Hitachi Content Platform​

 Scope of StagePlugin Session data

  • Object Storage
  • Hitachi Content Intelligence HCI
Clifford Grimm's profile image
Clifford Grimm posted 03-02-2020 15:39

When developing a state, there are hooks to be able to set/user session data for the step. What I am looking to understand is the scope of the session information when taking into consideration that a stage can be used in pre-processing or Workflow-Agent modes. Then also consider if a stage is introduced in a pipeline multiple times. Under all these situation, what is considered a "session"? Is a session owned by a single step that is configured? Is the session for all steps in a pipeline that are of the same time? Then when executing in Workflow-Agent mode, will each executing instance of a step regardless of what and how many HCI batches and/or instances it could be executed on have its own session? And considering all this, what considerations should be made around locking, if any, to ensure the session is properly updated.

 

For those that are not aware what this is, there is a PluginSession interface that can be implemented in a class that allows or storing various information that can be used by the step. The session data can be initially configured via the startSession method that can be implemented as part of the StagePlugin. Then during execution against each document, the session can be accessed to either read or record information in the session. This can be handy for things like establishing a connection to another resource like a database to obtain additional information the stage may require during execution.


#HitachiContentIntelligenceHCI
Jordan Diehl's profile image
Jordan Diehl

Plugin sessions were designed to hold resources that are expensive to set up and tear down like connections. (e.g. database connections). In the case of a workflow, the preprocessing and connector plugin sessions will be started when the workflow starts running, and remain open until the workflow stops running (so if it completes, pauses, or halts). The Workflow-Agent starts its own sessions on every partition that runs, and those sessions will be closed when the partition has completed.

 

The sessions are not intended to store state. It could be used to implement a connection to some kind of external database store/read the information there, but there are separate sessions being created on separate nodes/threads, so you might need to use some kind of external cluster lock as well if you attempt to store state this way. This seems to be the solution you have already described in your other question though, so you are already doing what we would have suggested.
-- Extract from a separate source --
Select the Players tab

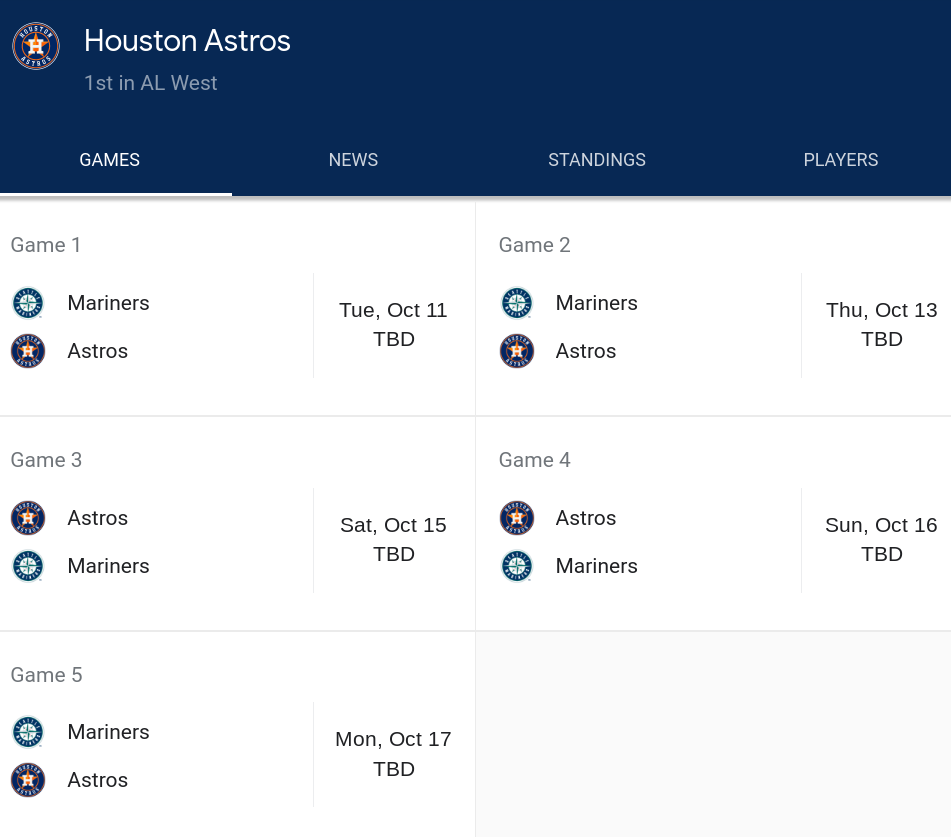pyautogui.click(x=840, y=160)
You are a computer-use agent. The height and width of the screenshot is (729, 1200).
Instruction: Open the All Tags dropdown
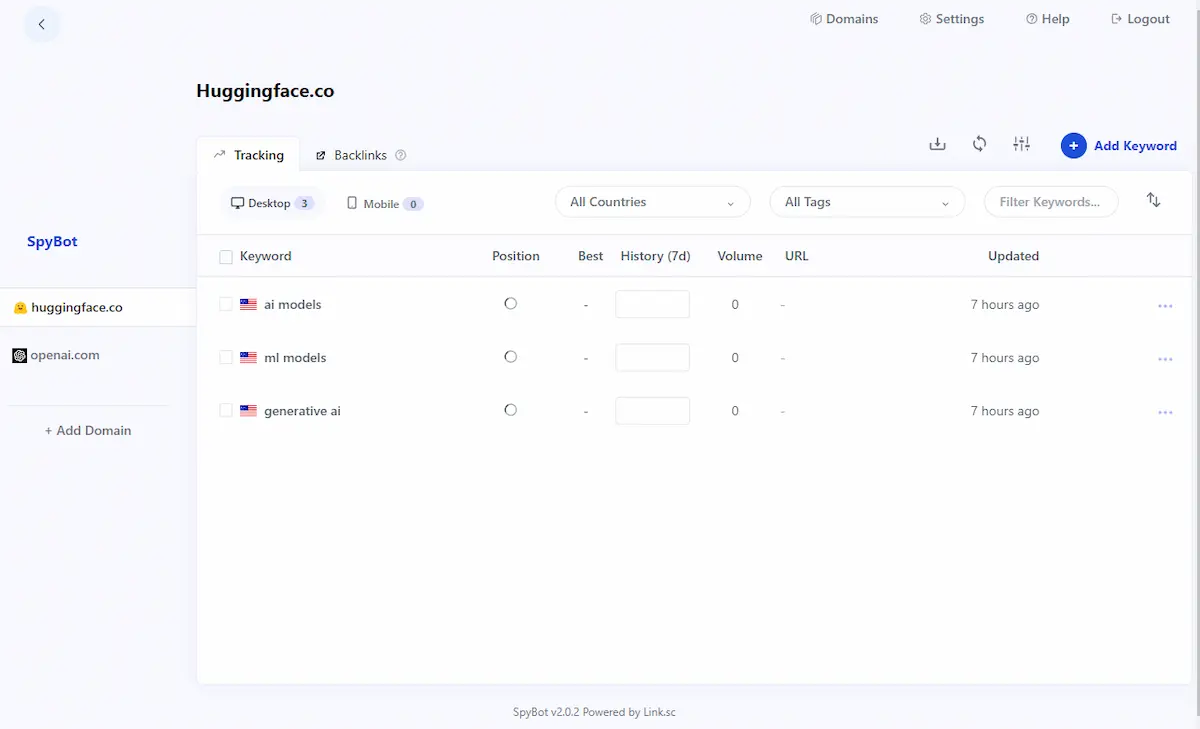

Clifford Grimm's profile image
Clifford Grimm

Thanks Jordan. I am struggling with implementing a data migration mechanism that puts content onto HCP with substantially variable folder structure structure for which requires only a fixed number of entries. In very simplest example, I need to change folder structure when a certain number of objects have been written. For example, start off with Folder_001, then when it reaches 10,000 items, change name to Folder_002.

 

What I am contemplating is having a pre-processing pipeline that essentially has a step that starts with an initial value of 1 and increments the value for every document that passes through. The most efficient would be to store the value in the stage session area and on every call increment the in-memory value. From what I can tell, it seems to work pretty well using the pre-processing workflow. However, not really sure when "instances" of the step are created so that I make sure there is predictable behavior.

 

I am still going to be taking the external database approach for most stuff, but still need to consider if I can effectively do any caching in a stage session. I would hate to contemplate updating a database every time the counter is incremented.

 

So for session behaviors, my guess is the following situation is when/how-many separate instance/session would be created:

1) Each occurrence the step exists in a processing pipeline. So if it is in a pipeline twice, there will be separate "sessions" for each occurrence.

2) For each parallel job, there will a multiple of the be "N" number of occurrences based on item 1 above. So if there are 2 instances in a pipeline, and 2 parallel jobs, there would be a total of 4 instances of the step with separate sessions.

 

Remaining questions:

1) What is the lifecycle of any session? Is it destroyed and recreated from scratch when a task is paused, stopped, or sleeps between "Check for updates"? Any other times? Thus I am assuming when the task starts back up, new sessions will be started and in this example, the counter will restart from 1?

2) Does the task performance configuration for parallel jobs impact pipelines configured for pre-processing execution? Or only impacts workflow agent mode?

 

 

Jordan Diehl's profile image
Jordan Diehl

1) The the sessions for the pre-processing pipeline stages are created when the workflow task starts, and will only be stopped when the task is paused or stops. They will remain open during the sleeps between "Check for updates". So the workflow being paused, completed, or halted should be the only times when you will lose your in memory information in the session.

 

2) No the task performance parallel jobs setting does not impact the pre-processing pipelines. The pre-processing pipeline elements are executed serially and single-threaded.

 

One approach you could take is to have a bit of a combination of the two things we've talked about. You could use the counter in the pre-processing session to count up to 10,000, then increment a value on an external database. That would mean that if the workflow ever stopped you would still have the folder number saved externally. The main negative to this is that if the workflow were to ever stop, you would not know exactly how many objects were put into the folder.

 

So if you are just trying to spread the objects somewhat evenly across the directories you can just increment the folder value on session startup (to avoid ever putting more than 10,000 objects in the folder) and accept that stopping the workflow will always result in a folder with fewer than 10,000 objects. If you have a hard requirement to have exactly 10,000 objects in every folder then this won't work though.